Мы с весельем стали обсуждать ужас вчерашнего боя, вытесняя свои неприятные переживания: юмор на войне является одной из самых простых и понятных психологических защит, помогающих не сойти с ума в этом аду. Смех над собой и ситуациями, которые еще вчера казались невыносимыми, помогают выразить подавленные эмоции и поменять к случившемуся отношение. Это само по себе являлось целительным.

— Слышу, «Макс» орет, — продолжил «Бас» свой рассказ. — Я автомат нащупал и к нему. Самому херово, а тут нужно этих выносить. Вокруг орут: «триста!», «триста!». Носилки, не носилки… И давай мы таскать этих «трехсотых». «Прокоп» подключился к нам и давай. Пулеметчика этого вытащили. Ни разу, пень, не выстрелил. В живот ему осколок прилетел.

— Чуть не убило по дороге, — напомнил «Макс».
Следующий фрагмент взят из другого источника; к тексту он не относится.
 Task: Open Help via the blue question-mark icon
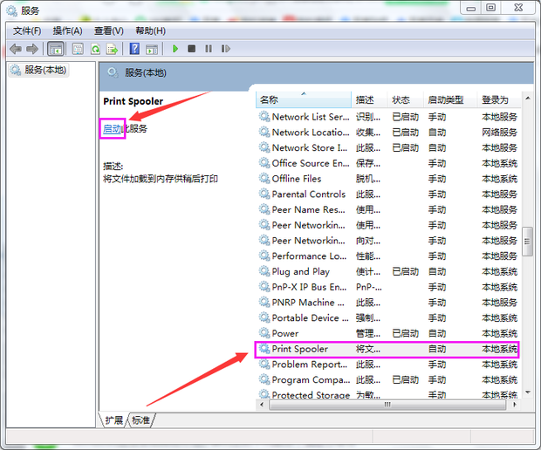[x=134, y=49]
— Ага! Волокем его. И тут снова выстрел из танка! А там такой забор бетонный, метров в пяти от меня был, — просто исчез он, как в сказке. Раз! И нет его! И меня как начало тошнить опять! Заблевал там всю канаву короче!

«Бас» залился смехом.

Я смотрел на них и понимал, что с такими людьми я и хотел тут оказаться: с теми, кто в ужасной ситуации не убежал, а остался и стал помогать другим. С такими как «Бас» и «Макс».

— Ну вот: таскали, таскали. Троих тогда еще вытащили, короче.
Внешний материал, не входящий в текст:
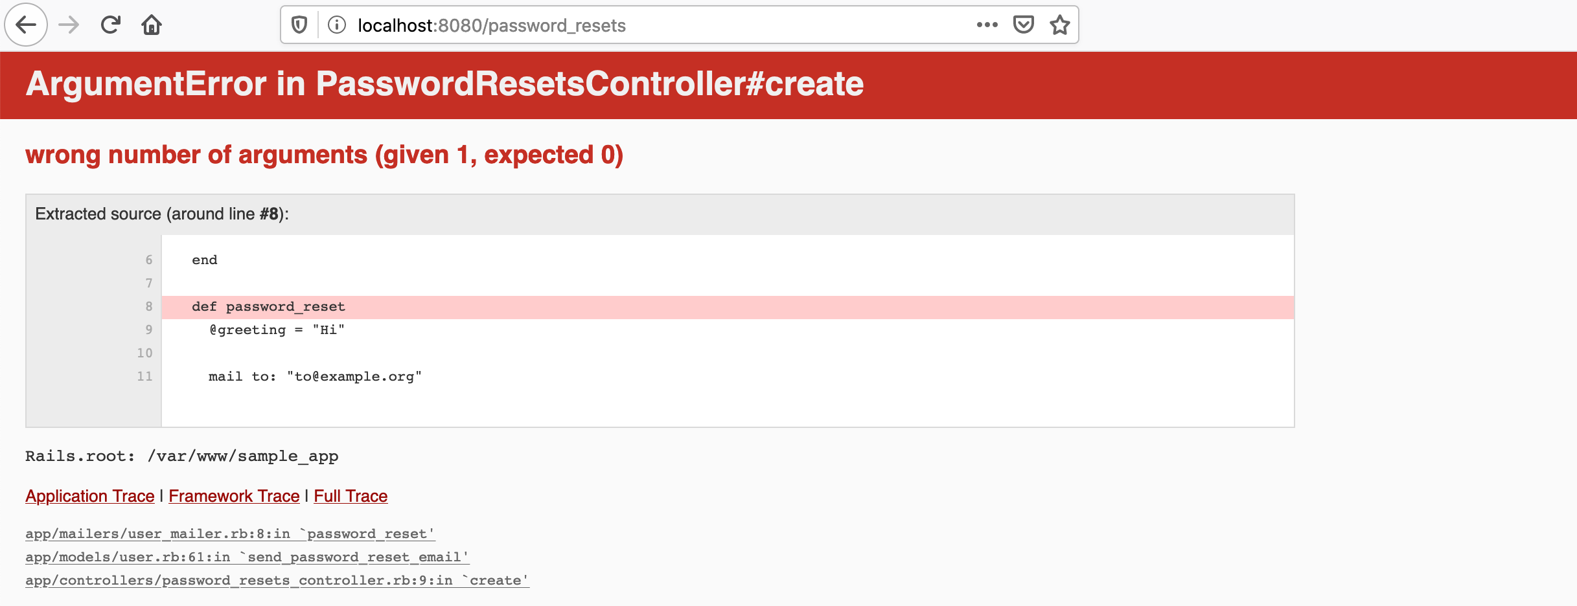Select highlighted line def password_reset

728,307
— Я ему чая сделал, и тут опять нам орет: «Что сидите? Там БК нужно тащить!». Ну не вопрос. Но сам-то ты чего сидишь? Вот это вопрос! В общем, так тут и оказались опять ночью.

— Под утро только ушли на «Подвал».

— Так вы оба тут были? — искренне удивился я. — Я вас не видел.
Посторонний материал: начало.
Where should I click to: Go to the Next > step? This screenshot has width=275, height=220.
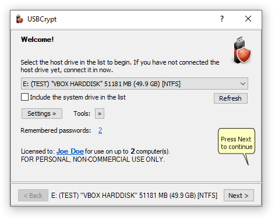pyautogui.click(x=239, y=196)
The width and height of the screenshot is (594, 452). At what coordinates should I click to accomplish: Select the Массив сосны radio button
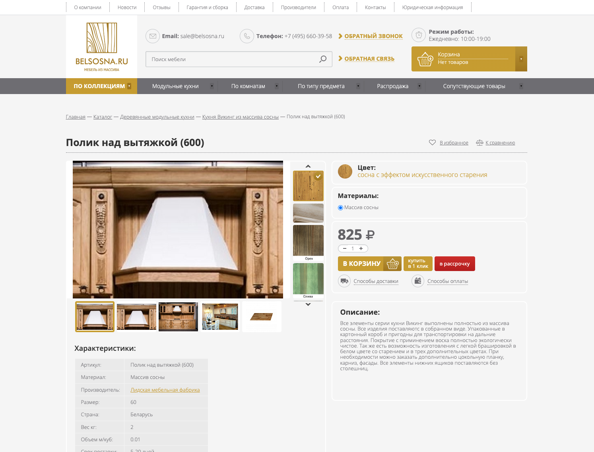pyautogui.click(x=340, y=208)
— Ну, значит, мы хорошие солдаты, — вновь засмеялся «Бас». — Маскировка — наше все. Я даже видел, как ты бумаги какие-то жег.

Я смутился от того, что он видел меня со стороны в минуту моего прощания с родными. Может, понимая мою неловкость, «Бас» перевел разговор на другую тему.

— Мы до четырех примерно с вами были, пока народ не поднакопился. А после ушли с «Максом».

Моя группа принесла первого раненого, и «Бас» с «Максом» переложили его на свои носилки.

— Ну что? — он посмотрел на «Макса» и еще двух бойцов и обратился к нам: — Погнали?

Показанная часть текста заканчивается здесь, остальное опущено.